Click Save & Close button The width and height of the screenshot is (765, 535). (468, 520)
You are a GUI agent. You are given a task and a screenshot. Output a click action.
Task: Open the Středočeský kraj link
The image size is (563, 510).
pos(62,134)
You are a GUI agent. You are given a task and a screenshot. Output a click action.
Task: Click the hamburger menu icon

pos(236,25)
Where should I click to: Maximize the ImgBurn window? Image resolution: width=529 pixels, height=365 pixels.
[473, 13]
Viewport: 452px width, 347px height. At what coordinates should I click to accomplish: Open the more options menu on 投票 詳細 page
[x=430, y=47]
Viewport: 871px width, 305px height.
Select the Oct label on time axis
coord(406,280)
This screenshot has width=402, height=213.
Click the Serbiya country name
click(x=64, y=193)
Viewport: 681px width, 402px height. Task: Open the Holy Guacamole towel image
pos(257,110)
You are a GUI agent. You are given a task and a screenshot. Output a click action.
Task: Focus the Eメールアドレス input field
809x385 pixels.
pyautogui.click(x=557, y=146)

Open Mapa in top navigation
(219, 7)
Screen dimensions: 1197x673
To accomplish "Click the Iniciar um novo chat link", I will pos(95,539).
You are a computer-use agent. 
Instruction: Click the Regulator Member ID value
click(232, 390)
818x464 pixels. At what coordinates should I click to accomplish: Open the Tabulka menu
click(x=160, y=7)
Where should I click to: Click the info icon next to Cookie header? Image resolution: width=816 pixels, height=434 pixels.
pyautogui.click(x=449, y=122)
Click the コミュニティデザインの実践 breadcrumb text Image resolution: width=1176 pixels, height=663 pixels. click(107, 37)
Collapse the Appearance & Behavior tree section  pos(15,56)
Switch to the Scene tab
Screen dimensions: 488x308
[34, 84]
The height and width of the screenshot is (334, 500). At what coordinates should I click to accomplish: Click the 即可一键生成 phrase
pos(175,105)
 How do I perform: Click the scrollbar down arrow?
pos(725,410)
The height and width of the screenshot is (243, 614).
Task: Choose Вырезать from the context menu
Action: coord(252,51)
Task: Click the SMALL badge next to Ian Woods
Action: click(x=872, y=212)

+ + + +

Copy all of the entries above word for word, line by line, without changing anything.

Click Save & Close button The width and height of the screenshot is (765, 535). (468, 520)
You are a GUI agent. You are given a task and a screenshot. Output a click action.
Task: Open the Středočeský kraj link
The image size is (563, 510).
pos(62,134)
You are a GUI agent. You are given a task and a screenshot. Output a click action.
Task: Click the hamburger menu icon

pos(236,25)
Where should I click to: Maximize the ImgBurn window? Image resolution: width=529 pixels, height=365 pixels.
[473, 13]
Viewport: 452px width, 347px height. At what coordinates should I click to accomplish: Open the more options menu on 投票 詳細 page
[x=430, y=47]
Viewport: 871px width, 305px height.
Select the Oct label on time axis
coord(406,280)
This screenshot has width=402, height=213.
Click the Serbiya country name
click(x=64, y=193)
Viewport: 681px width, 402px height. Task: Open the Holy Guacamole towel image
pos(257,110)
You are a GUI agent. You are given a task and a screenshot. Output a click action.
Task: Focus the Eメールアドレス input field
809x385 pixels.
pyautogui.click(x=557, y=146)

Open Mapa in top navigation
(219, 7)
Screen dimensions: 1197x673
To accomplish "Click the Iniciar um novo chat link", I will pos(95,539).
You are a computer-use agent. 
Instruction: Click the Regulator Member ID value
click(232, 390)
818x464 pixels. At what coordinates should I click to accomplish: Open the Tabulka menu
click(x=160, y=7)
Where should I click to: Click the info icon next to Cookie header? Image resolution: width=816 pixels, height=434 pixels.
pyautogui.click(x=449, y=122)
Click the コミュニティデザインの実践 breadcrumb text Image resolution: width=1176 pixels, height=663 pixels. click(107, 37)
Collapse the Appearance & Behavior tree section  pos(15,56)
Switch to the Scene tab
Screen dimensions: 488x308
[34, 84]
The height and width of the screenshot is (334, 500). At what coordinates should I click to accomplish: Click the 即可一键生成 phrase
pos(175,105)
 How do I perform: Click the scrollbar down arrow?
pos(725,410)
The height and width of the screenshot is (243, 614).
Task: Choose Вырезать from the context menu
Action: coord(252,51)
Task: Click the SMALL badge next to Ian Woods
Action: click(x=872, y=212)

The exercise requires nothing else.